Plans for NSLSII
- First usable light
- ~2013.
- Location
- across the street from NSLS, next to Center for Functional Nanomaterials.
- Project cost
- roughly $800 million.
- Planned operations overlap
- 6-12 months before shutdown of NSLS.
- Ring
- 3.0 GeV, 500mA, 790m circumference with top-up fill. 30 segments with alternating 5m and 8m straight sections.
- Main goal
- high brightness and stability.
The issue of “facility” vs “PRT” beamlines remains unresolved.
Only a small handful of beamlines are included in the construction project, some will be moved from NSLS to NSLS-II, and others will be funded by BES and ??? There will be a call for Letters of Intent for beamlines soon, probably later May or June.
Source types
- undulators for high-performance specialized beamlines
- “damping wigglers” used to condition the electron beam for the undulators:
- Peak flux 5e15 ph/sec/0.1%bw/mrad at 3kev,
flux >=10% of peak up to 35 keV (usable flux >=1% of peak up to 65 keV)
- (compare NSLS bend peak 1.5e13 at 2.5 keV, 10% of peak up to 25 keV)
- (compare APS bend peak 1.8e13 at 8 keV, 10% of peak up to 75 keV)
- (compare ALS bend peak 2e13 at 1 keV, 10% of peak up to 12 keV)
- Brightness 2e18 ph/sec/0.1%/mrad2/mm2
- (compare NSLS bend 1e14, APS bend 8e15, ALS bend 2e15)

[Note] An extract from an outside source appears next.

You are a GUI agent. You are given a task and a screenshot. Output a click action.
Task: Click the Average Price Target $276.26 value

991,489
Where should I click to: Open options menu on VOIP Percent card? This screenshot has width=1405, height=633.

- “soft bends” required to maintain electron beam quality:
- Flux peak 3e13 at 0.8 keV, 10% of peak up to only 8 keV
- Brightness 2e16
- wide-gap soft bends (10 ports) for IR, equivalent roughly to current NSLS VUV ring beamline U10B
- 3-pole mini-wigglers, added to design due to the lack of standard-energy conventional beamlines, these are the equivalent of NSLS bends and would be inserted at ends of soft bends. Hard bends can not be used in current design.

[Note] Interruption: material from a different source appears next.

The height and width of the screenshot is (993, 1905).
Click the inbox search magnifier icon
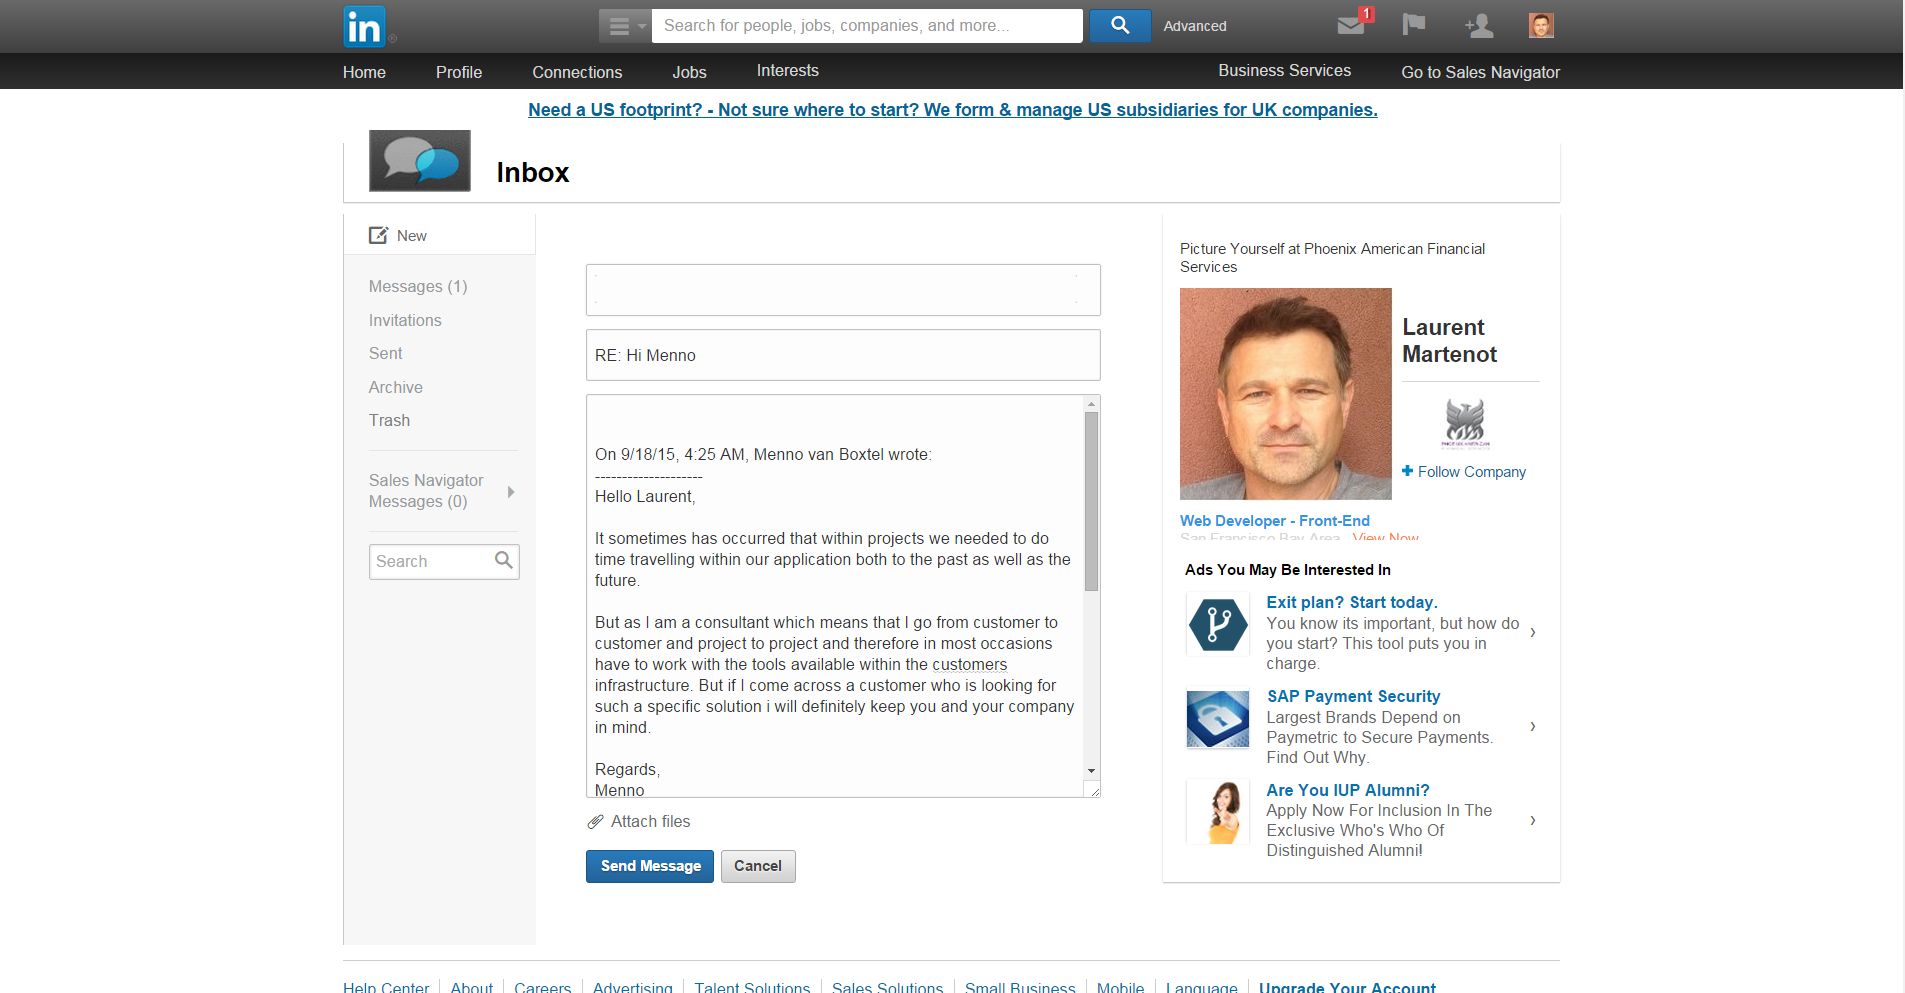click(504, 561)
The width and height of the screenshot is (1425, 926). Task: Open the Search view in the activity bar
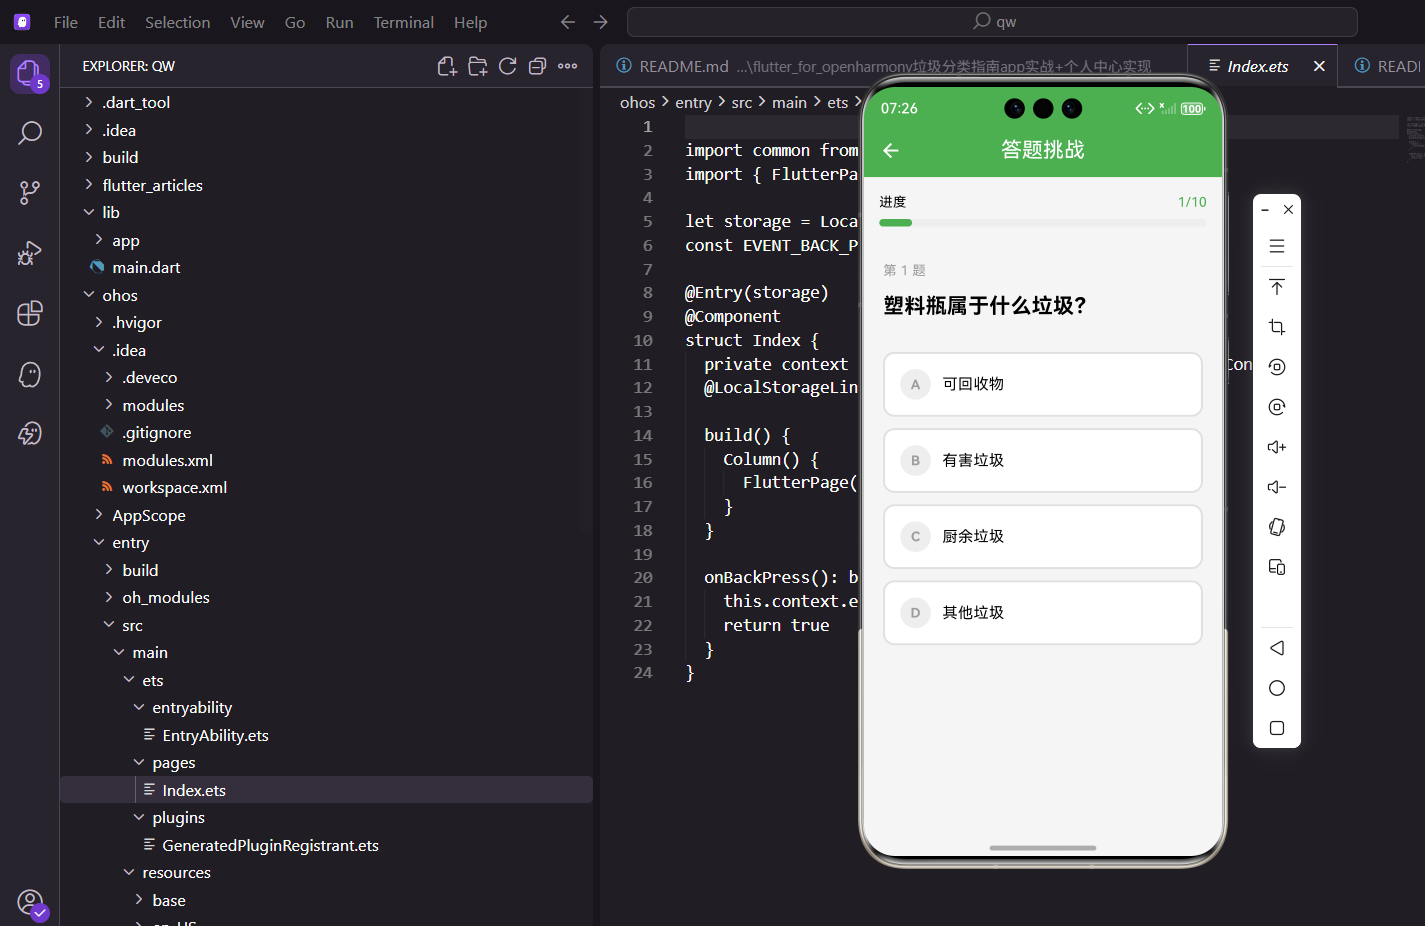30,131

- Flux peak 3e13 at 2.5 keV, 10% of peak up to 25 keV
- Brightness 6e15
- a possible high-energy superconducting wiggler is under consideration:
- Flux peak 1e15 at 15 keV, 10% of peak up to 130 keV (usable to 250)
- Brightness 1.5e18
Beamlines currently in the works
- the flagship beamline: a hard X-ray “nano” probe (target spotsize is 1nm)
- soft X-ray STXM
- various materials science and physics scattering beamlines
- bulk EXAFS
- protein crystallography
- conventional microprobes.
PaulNorthrup is involved in planning for NSLS-II beamlines through the BNL EnviroSuite Program, Environmental Sciences Department, NSLS, and NSLS-II.
The best ERSD applications at NSLS-II will likely be in the lower energy ranges, and for imaging techniques. These will be developed within existing programs at the NSLS and transitioned to NSLS-II. Some scattering applications requiring very low beam divergence would do well at NSLS-II, but there is currently no such environmental research or user program here at NSLS to build from.

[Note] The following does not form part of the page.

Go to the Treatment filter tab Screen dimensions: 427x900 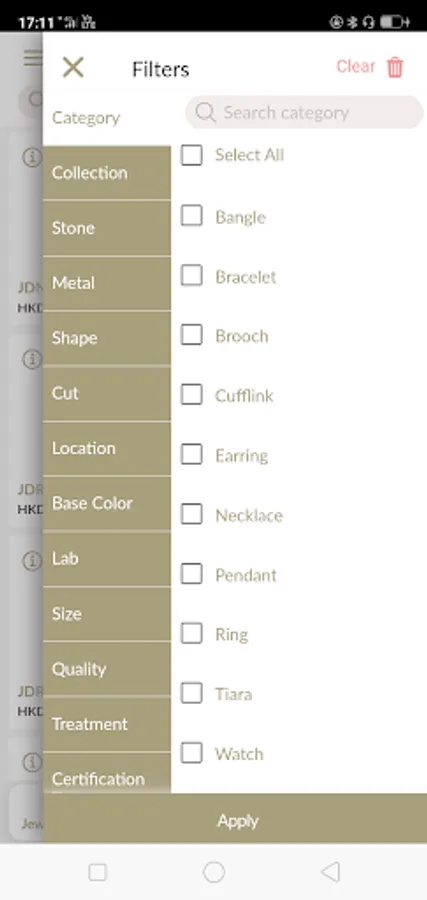coord(107,724)
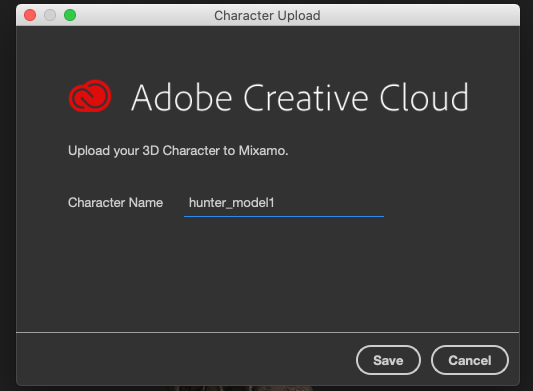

The Conceptual Design Report is now accessible at http://www.bnl.gov/nsls2/project/CDR/ and provides considerable detail (but is somewhat outdated already).
Questions and Comments
BruceRavel asks: What is meant by "conventional nanoprobe"? 5-ish micron spot, like KB mirrors on an undulator source? Will there be zone plates for 100 nanometer spot size?
BruceRavel asks: What will be the highest practical energy at which XAS can be done on a 3-pole wiggler? It sounds like there won't be many photons at, say, the U L3 edge.
BruceRavel asks: Is there any plan to develop an energy scanning capability at the nanoprobes, which will presumably have chromatic optics?
PaulNorthrup answers:
- the flagship nanoprobe would use zone plate type optics for 1nm beam (in theory). Conventional microprobes would use KB mirror optics on 3pole wiggler or damping wiggler sources for 0.5 to 5 micron beams with broad energy scanability.
- the 3pole wigglers would theoretically produce beam of 2x higher flux and ~50x higher brightness than current NSLS bends, over essentially the same energy range. U L3-edge exafs would be OK as at the NSLS, although flux does peter out by 25 keV or so. A damping wiggler source would be better, to 55 KeV or so (depending on monochromator rather than source at that point).
That will be a grand challenge: maintaining focus and position while scanning energy... needs quite a bit of R&D but it is being pursued.